The Sports Mark scheme allows parents and carers to know that their children are going into a safe, well run environment, with appropriately qualified coaches.

Through it the Commission is helping clubs drive up standards and look to the future. In some cases Guernsey is 20 years behind the curve of UK clubs and associations.

Active 8 has also funded the sports vouchers scheme.

This helps, for example, a family who could not otherwise afford the fees to pay for their child to be a member of a football club, or afford the equipment needed.

It has helped children stay involved in boxing, basketball, gymnastics and athletics.  

Both the Sports Mark scheme and sports voucher scheme will remain Sports Commission priorities if the axe does come down on Active 8, it will just mean cutting what it does elsewhere.

The Commission is accredited to offer level multi skills coaching qualifications and first aid qualifications.

It can go into schools with a package that trains the pupils so they come out of education with a broader skill set, potentially to work for the Commission to deliver its holiday programmes and beyond.

It would like to expand training on the island for coaches, something which itself means better quality and you are therefore more likely to keep people engaged in sport, but the cuts will mean this goes.

Some of the other work it has been broadening the sporting opportunities within secondary schools to include things like climbing, paddle tennis, skateboarding and stand-up paddle boarding.

It means that more children are engaged in different activities, it increases the opportunity that these healthy habits become engrained.

It also allows its staff to engage children who would otherwise miss out, they may have anxiety, for example, with tailored packages.

That too will stop.

Commissioning is all about people who are experts in a field delivering a service more effectively and efficiently than if it was in-house.

The Sports Commission has been doing that for 20 years.

There are areas within sport that the government should fund. Public money can then be leveraged to provide even better services.

But the current model means that the rug can be pulled and there is no chance of a long term strategy.

It means waste and inefficiency - what does that remind you of?

If you want to find more money, for starters we could look at the £130,000 that was put into Education’s budget to develop performance indicators as part of Active 8.

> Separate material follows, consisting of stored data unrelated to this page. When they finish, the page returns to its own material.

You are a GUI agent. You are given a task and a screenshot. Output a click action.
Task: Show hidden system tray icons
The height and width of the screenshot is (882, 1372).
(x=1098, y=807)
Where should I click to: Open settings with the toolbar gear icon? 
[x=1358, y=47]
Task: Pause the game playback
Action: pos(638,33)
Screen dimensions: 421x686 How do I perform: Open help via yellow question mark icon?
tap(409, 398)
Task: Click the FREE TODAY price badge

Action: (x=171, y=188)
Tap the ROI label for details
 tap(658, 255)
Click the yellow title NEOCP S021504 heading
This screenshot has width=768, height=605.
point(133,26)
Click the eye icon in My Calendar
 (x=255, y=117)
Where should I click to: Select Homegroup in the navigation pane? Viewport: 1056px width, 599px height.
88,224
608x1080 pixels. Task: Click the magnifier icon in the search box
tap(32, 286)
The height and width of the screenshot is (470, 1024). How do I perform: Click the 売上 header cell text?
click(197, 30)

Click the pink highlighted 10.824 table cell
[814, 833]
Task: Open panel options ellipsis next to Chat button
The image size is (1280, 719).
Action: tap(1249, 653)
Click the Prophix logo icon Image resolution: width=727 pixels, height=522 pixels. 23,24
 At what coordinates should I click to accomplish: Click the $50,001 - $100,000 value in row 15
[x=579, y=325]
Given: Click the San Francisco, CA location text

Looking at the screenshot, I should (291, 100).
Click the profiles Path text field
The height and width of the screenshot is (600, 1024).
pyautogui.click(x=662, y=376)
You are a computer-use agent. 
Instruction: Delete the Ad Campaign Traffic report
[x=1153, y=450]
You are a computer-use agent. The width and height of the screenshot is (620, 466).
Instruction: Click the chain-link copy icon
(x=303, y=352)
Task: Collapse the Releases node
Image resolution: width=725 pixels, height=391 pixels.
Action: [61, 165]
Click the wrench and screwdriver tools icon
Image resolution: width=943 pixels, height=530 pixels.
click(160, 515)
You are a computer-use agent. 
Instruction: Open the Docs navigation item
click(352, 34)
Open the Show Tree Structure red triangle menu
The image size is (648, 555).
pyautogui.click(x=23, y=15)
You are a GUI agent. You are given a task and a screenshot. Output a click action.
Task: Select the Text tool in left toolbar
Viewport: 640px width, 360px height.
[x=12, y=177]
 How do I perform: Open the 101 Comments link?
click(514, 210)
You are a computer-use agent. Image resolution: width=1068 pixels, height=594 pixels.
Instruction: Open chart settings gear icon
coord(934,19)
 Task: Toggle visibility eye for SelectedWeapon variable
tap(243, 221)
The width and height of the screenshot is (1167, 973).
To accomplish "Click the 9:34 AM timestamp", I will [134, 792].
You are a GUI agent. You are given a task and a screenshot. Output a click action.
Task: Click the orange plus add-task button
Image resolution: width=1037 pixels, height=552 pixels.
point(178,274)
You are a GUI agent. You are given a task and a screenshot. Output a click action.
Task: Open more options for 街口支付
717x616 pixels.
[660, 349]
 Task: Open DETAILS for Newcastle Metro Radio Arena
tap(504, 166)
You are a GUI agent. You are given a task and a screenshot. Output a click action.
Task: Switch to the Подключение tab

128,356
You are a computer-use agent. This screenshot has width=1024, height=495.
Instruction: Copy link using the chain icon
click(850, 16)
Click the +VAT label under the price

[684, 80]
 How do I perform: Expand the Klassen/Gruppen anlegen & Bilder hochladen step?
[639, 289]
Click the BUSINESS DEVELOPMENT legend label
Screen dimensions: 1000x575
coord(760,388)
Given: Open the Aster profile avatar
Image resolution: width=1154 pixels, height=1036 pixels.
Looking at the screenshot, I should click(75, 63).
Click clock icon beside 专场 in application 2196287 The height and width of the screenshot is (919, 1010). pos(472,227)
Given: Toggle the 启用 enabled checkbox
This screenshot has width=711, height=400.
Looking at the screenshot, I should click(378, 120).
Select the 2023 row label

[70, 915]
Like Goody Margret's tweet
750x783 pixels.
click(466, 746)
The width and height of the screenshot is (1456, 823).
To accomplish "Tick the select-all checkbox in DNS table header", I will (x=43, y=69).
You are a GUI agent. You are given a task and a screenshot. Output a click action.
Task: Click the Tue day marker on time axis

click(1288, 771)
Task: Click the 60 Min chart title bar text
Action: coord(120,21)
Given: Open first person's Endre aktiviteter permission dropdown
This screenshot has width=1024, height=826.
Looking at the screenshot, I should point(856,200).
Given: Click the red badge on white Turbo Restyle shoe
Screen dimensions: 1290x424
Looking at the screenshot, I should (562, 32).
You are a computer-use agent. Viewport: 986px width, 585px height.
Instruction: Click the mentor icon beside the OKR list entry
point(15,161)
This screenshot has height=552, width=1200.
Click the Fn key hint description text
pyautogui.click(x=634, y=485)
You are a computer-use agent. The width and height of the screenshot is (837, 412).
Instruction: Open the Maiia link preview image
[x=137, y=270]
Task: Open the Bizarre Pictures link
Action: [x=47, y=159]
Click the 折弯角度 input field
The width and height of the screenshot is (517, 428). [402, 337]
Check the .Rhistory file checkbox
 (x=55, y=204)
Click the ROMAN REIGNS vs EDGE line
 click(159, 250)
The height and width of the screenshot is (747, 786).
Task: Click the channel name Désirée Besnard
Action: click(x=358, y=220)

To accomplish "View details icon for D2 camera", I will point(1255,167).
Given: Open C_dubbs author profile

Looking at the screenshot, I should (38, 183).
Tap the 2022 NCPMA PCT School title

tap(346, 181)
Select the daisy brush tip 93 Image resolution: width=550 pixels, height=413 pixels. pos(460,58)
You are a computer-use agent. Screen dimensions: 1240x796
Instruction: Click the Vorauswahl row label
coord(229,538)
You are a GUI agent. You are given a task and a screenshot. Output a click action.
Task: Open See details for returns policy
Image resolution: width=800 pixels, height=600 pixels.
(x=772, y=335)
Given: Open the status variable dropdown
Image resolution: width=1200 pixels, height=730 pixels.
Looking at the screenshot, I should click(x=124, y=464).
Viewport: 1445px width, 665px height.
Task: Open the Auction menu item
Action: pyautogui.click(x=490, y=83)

It has sat there for three years, nothing has happened with it.

Which is understandable, because it is a pointless project.

How do you measure the impact of a child learning a skill now that they use in 40 years time? Who was inspired in an after school club to stay active which has kept them out of the healthcare system? Who has controlled their anxiety through sport so later in life stay in employment?

Politicians and civil servants like clear lines, numbers, graphs, but we are not talking about the number of homes being built in a year or exam results here.

You can already monitor the number of staff hours delivering these programmes, the number of children they attract, even how many stay engaged or go on to sports clubs without throwing £130,000 at it.

But there is a much bigger picture that statistics cannot capture and that money is better spent on actually delivering some good in the community.

No-one is saying the Sports Commission is untouchable or that it should not be adaptable as times change - indeed it has shown that as its provision has changed.

But the model works, it is providing Education and the States with value for money that simply cannot be achieved within the walls of Frossard House.

Perhaps Education has read the room on this.

When Express asked why it was not following the previous resolution for the strategy to be funded, a spokesman said: “The Committee is still in discussions about the level of funding that should be attached to the ongoing delivery of Active 8: A Plan for Sport, and how the overall funding is prioritised, it would be wrong to assume that the published figures via the Government Work Plan are a best and final amount.”